I always say that no topic should be barred from discussing with kids, specially when they see something on TV (adults kissing) or hear something that may possibly confuse them about issues.  Listening and letting them ask questions, no matter how uncomfortable that are answered as you may see fit is a great way to make sure kids trust parents.

“It’s Mom Dad’s Job to Protect You”

I write this because, I have often read, predators scare kids by saying “Stay quiet or we will hurt your mom/dad/family” or “Don’t tell anyone or I will say you did …. so and so” . Please re-iterate to your child that it is YOU who are supposed to protect them and that you trust them. And no matter what they do, they can always come and tell you.

Your body is off limits
No one and I cannot emphasis this enough, No One should touch them inside their shirt or skirt/pants. Or kiss their lips. With some people being extra cuddly, it is okay that kids understand that saying no if they feel uncomfortable is just respecting their body. This is one of the reasons why I too personally always ask children for hugs. They can always be taught to show their respect and love in other ways. It means a lot more when it comes from them than mushing them anyway.


Permission is Must

We all tell our kids they should ask before going anywhere but many a times we forget to tell them not to walk off with a friend to an unknown place. They should always play where you can see them and they can see you. They should understand walking off into the horizon behind a balloon or ice cream cart is Not okay. Going to a secret exciting place with a friend or some adult they know is not okay.
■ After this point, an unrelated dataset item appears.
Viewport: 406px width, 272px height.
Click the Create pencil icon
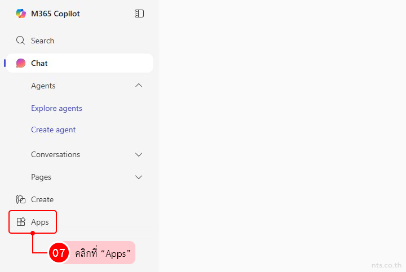[21, 199]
They should always ask for permission from the person in charge before going anywhere.

Define Stranger

In the beginning, when I started this conversation my son asked me, ” Who is a stranger? ” And then we went on to discuss who all are considered family, friends and people we just meet once in a few months or a year. It is important that kids understand the definition of a family’s boundaries and relationships.

No Helping Strangers

It’s important to be nice. Say hi to strangers. Smile at them but remember to explain to your child that they are too young to actually help an adult. Many children feel very grown up in being able to do something an adult asks them to do. They are in a constant hurry to prove themselves or please others. So if an adult who is a stranger says,” Can you help me with … ” they are to respond with, ” Sure. Let me go ask my parents/teacher first. “

There is Enough at Home

Kids are greedy by default. It’s not their fault. They are drawn to that extra piece of candy or toy or whatever is their favorite thing.  And many times we parents exploit this honest response by making lot of activities incentive based. But at the same time every child needs to know that their parents can provide everything for them. They do Not need to ask or take anything that any other person offers them in return for something.

Shout, Run away & Assault

Like honesty is the best policy. I believe running away is the best policy in any dangerous situation. Children need to know that when they feel uncomfortable, their first response should be to shout out and run away. If someone does try to or successfully does grab them then nothing is off limits. Nothing! You are allowed to hit, punch, bite, scratch and most importantly scream. We even practice the volume level at home.

 

Fear is not the solution to anything. The world is scary. The only way we can live is being constantly cautious. As adults we now are naturally so but we need to enable our children to do the same and know what to do in any given situation.

Have you already had this conversation with your child?

What age did you start?

Are there any other things you would make sure they know?